The VEGA trial was a proof-of-concept study that explored the combination use of guselkumab with golimumab in UC.66 In this study, patients were randomly assigned (1:1:1) to either combination therapy (subcutaneous golimumab at weeks 0, 2, 6 and 10 followed by subcutaneous guselkumab at week 0, 4 and 8 and then 8 weekly thereafter), golimumab monotherapy or guselkumab monotherapy. At week 12, 83% in the combination group achieved clinical response compared with 61% in the golimumab monotherapy group and 75% in the guselkumab monotherapy group. At week 50, however, this reduced to 63% in the combination group, 76% in the golimumab group and 65% in the guselkumab monotherapy group.
Brazikumab
Brazikumab is an IgG2 monoclonal antibody which has gone through phase 2 trials in both CD67 and UC.68 To recruit into the CD study, patients had to have failed a TNFα-inhibitor.

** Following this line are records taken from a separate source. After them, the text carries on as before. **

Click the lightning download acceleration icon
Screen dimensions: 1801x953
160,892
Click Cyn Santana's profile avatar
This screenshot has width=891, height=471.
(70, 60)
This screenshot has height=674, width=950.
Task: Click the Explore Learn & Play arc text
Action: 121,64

Clinical response at week 8 demonstrated significant improvement in patients receiving 700 mg brazikumab subcutaneously every 4 weeks compared with placebo (49.2% vs 26.7%, p=0.010), however, this was not sustained at week 24 (53.8% vs 57.7%). EXPEDITION was the long-term phase 2 study exploring the use of brazikumab in UC. The company affiliated with brazikumab, AstraZeneca, released a press statement in June 2023 announcing the discontinuation of the brazikumab IBD programme, which includes the phase IIb/III INTREPID trial for CD and the EXPEDITION trial for UC and their respective open-label extension trials.69 The cause for the study discontinuation is unknown.